● TASK DIRECTIONS:
The answer must consist solely of the lines from the start of the records through the line containing "460x479 pixels.", restated word for word, with no pictures.

● DATA SHOWN:
________________
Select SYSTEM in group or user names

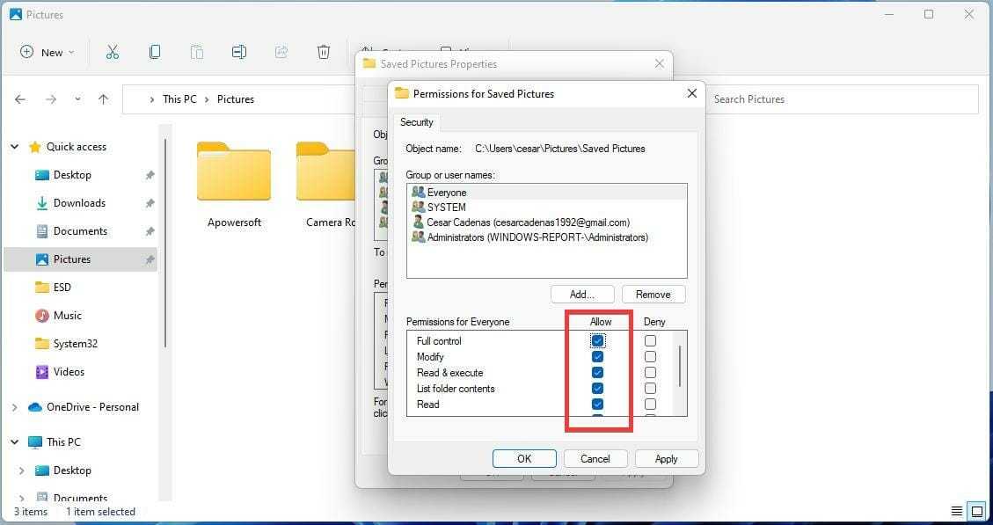click(446, 208)
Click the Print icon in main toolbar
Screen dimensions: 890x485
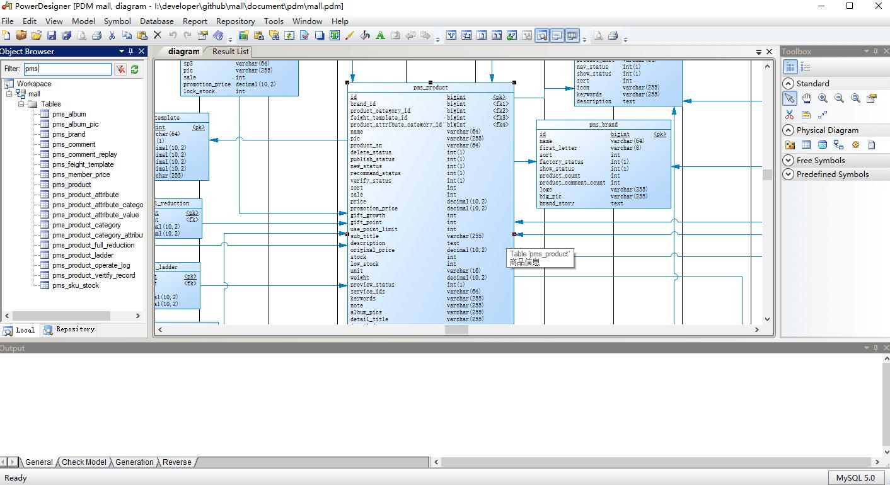tap(96, 36)
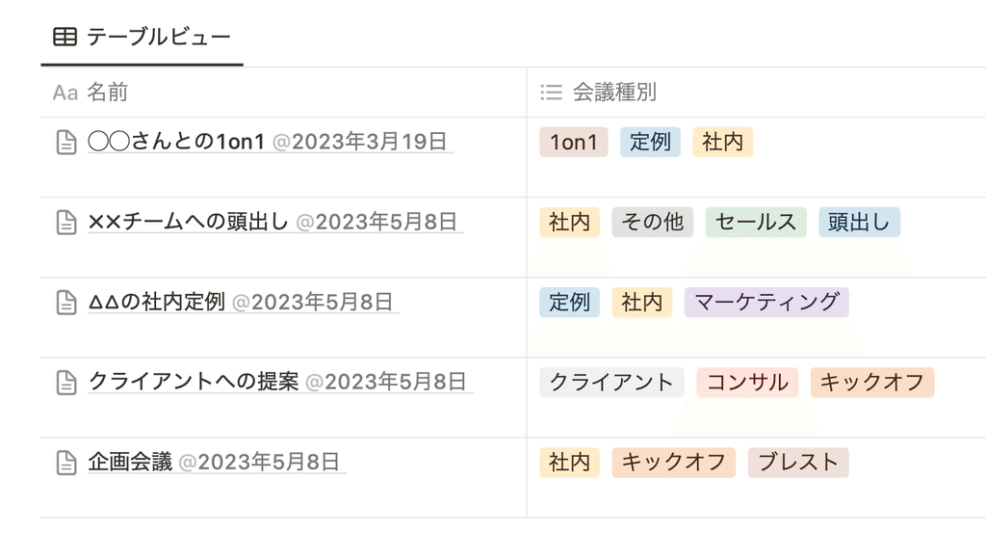Open the 会議種別 column header menu

click(x=757, y=93)
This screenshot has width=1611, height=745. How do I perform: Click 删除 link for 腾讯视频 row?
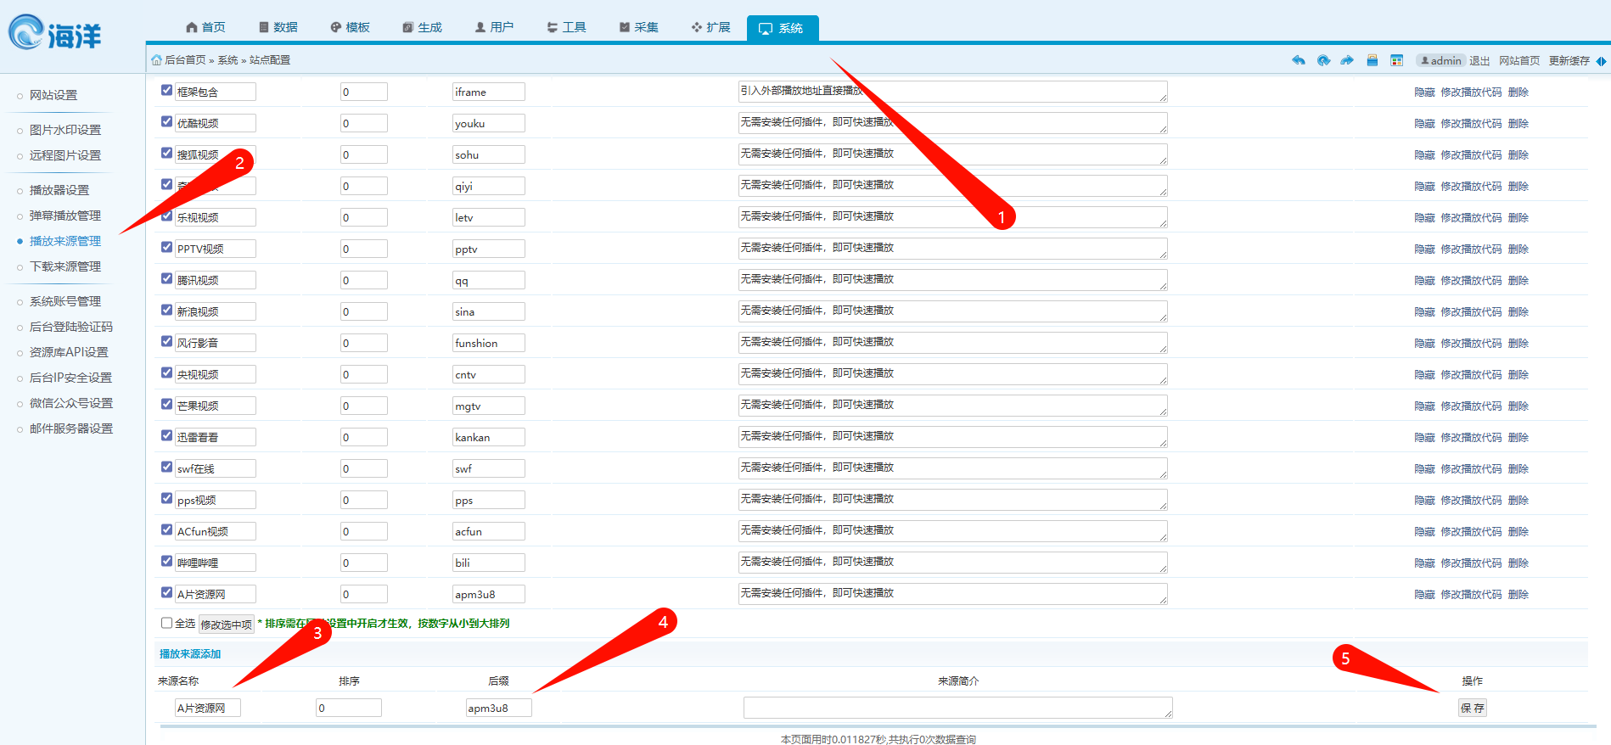[x=1518, y=280]
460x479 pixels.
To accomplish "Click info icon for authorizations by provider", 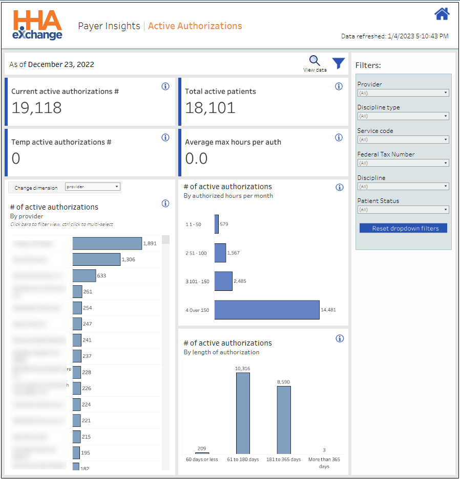I will [x=165, y=203].
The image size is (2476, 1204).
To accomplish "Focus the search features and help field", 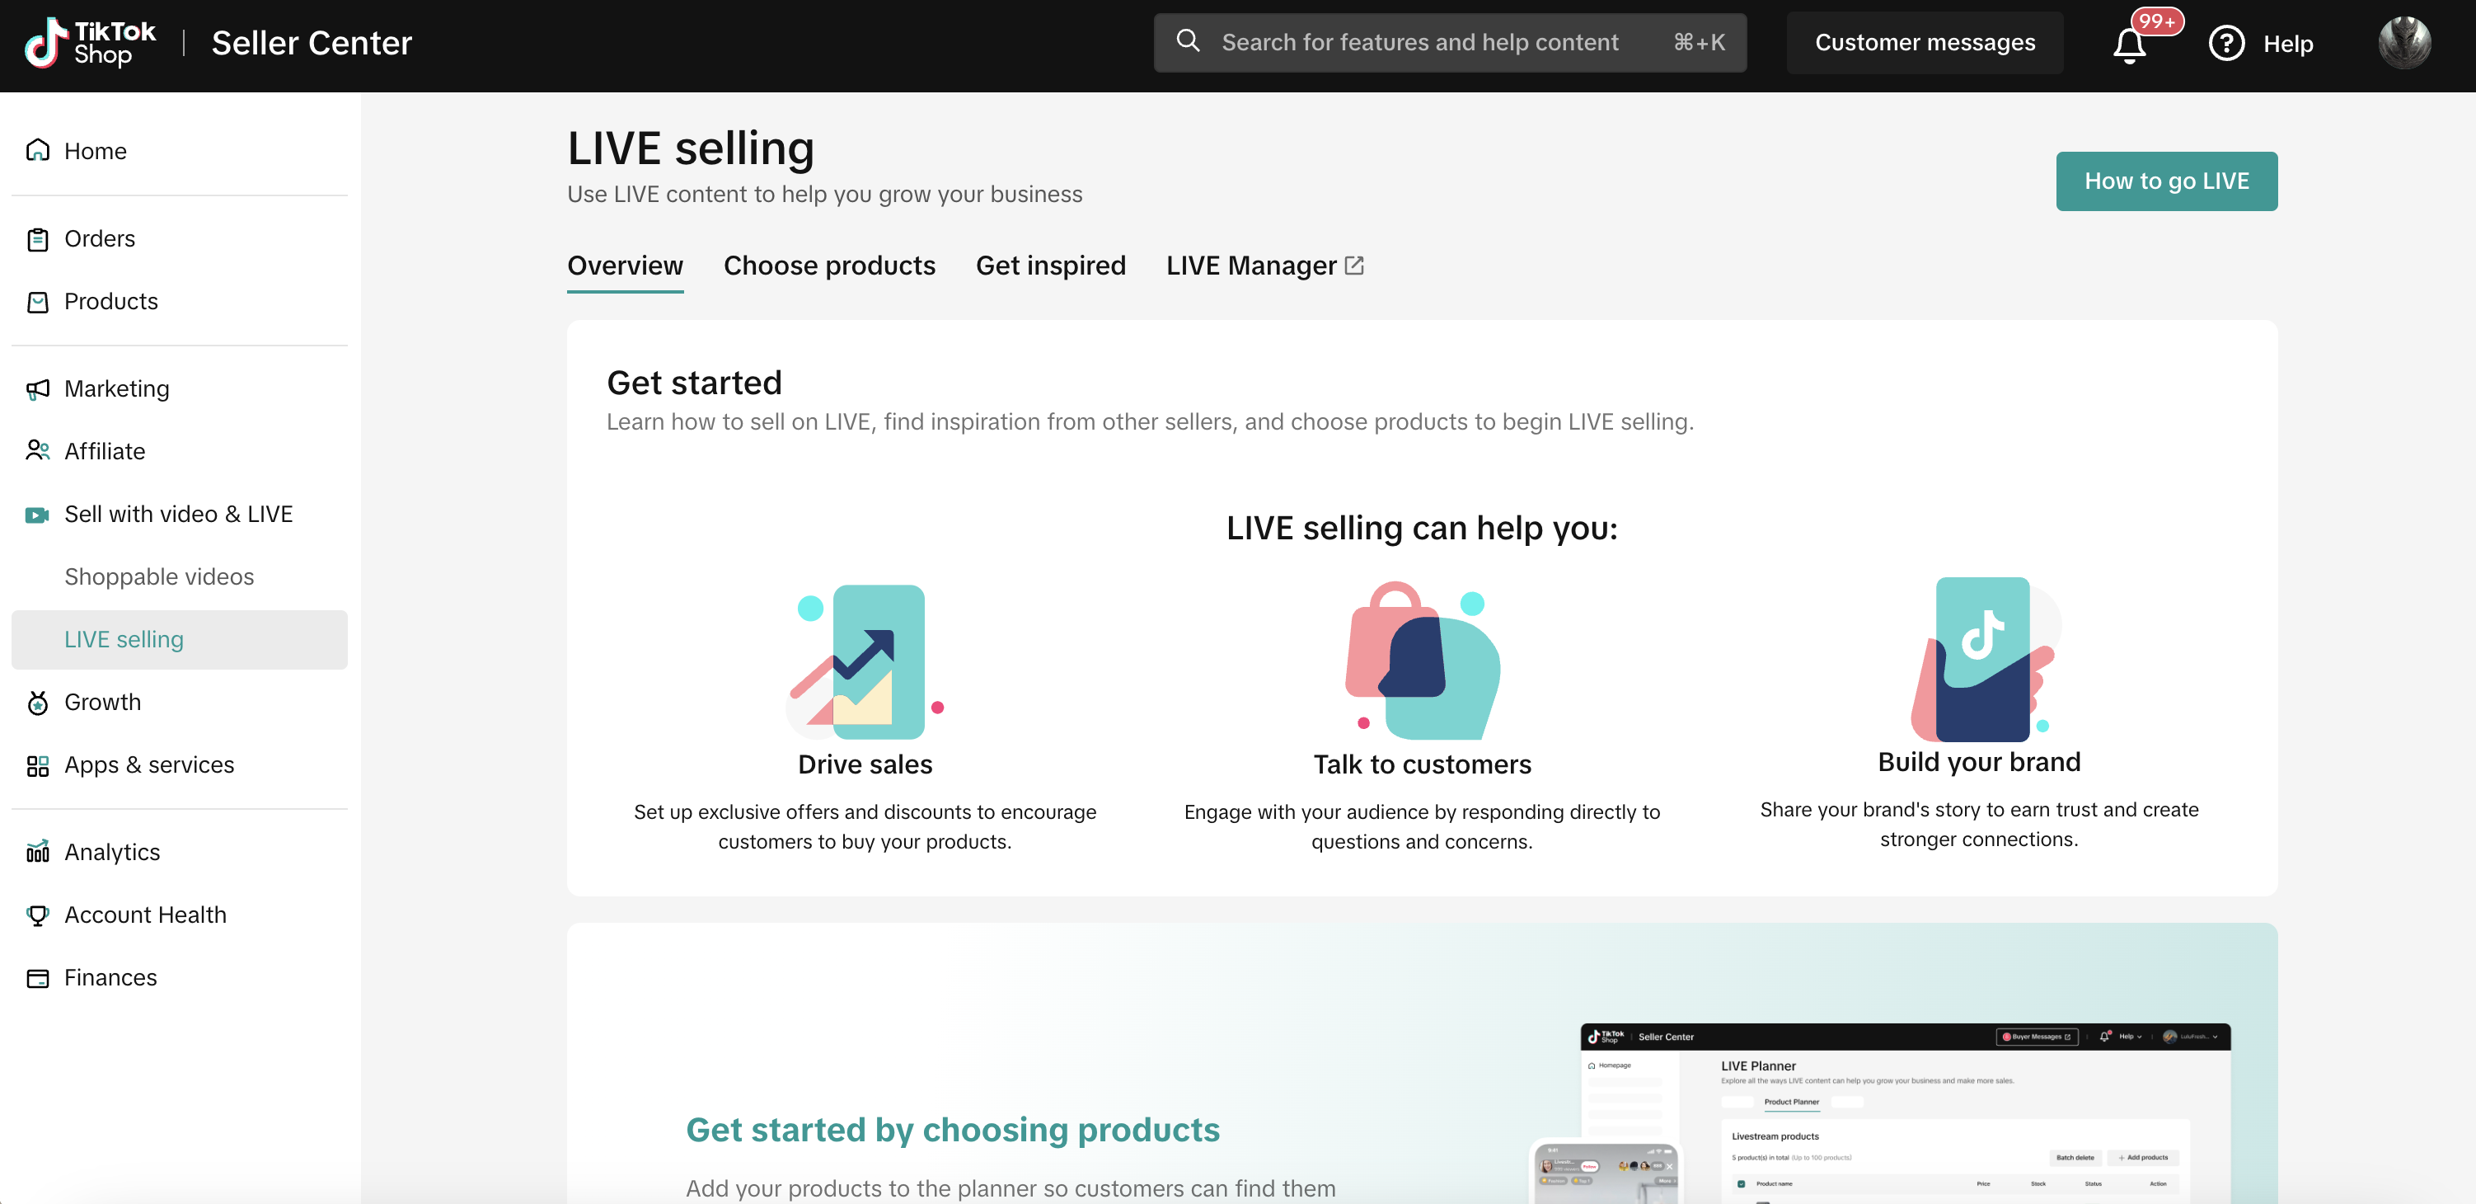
________________
● OUTPUT FOR THIS TASK:
Select SYSTEM in group or user names

click(446, 208)
Click the Print icon in main toolbar
Screen dimensions: 890x485
tap(96, 36)
Open the 会議種別 column header menu

click(x=757, y=93)
This screenshot has width=1611, height=745. How do I perform: Click 删除 link for 腾讯视频 row?
[x=1518, y=280]
460x479 pixels.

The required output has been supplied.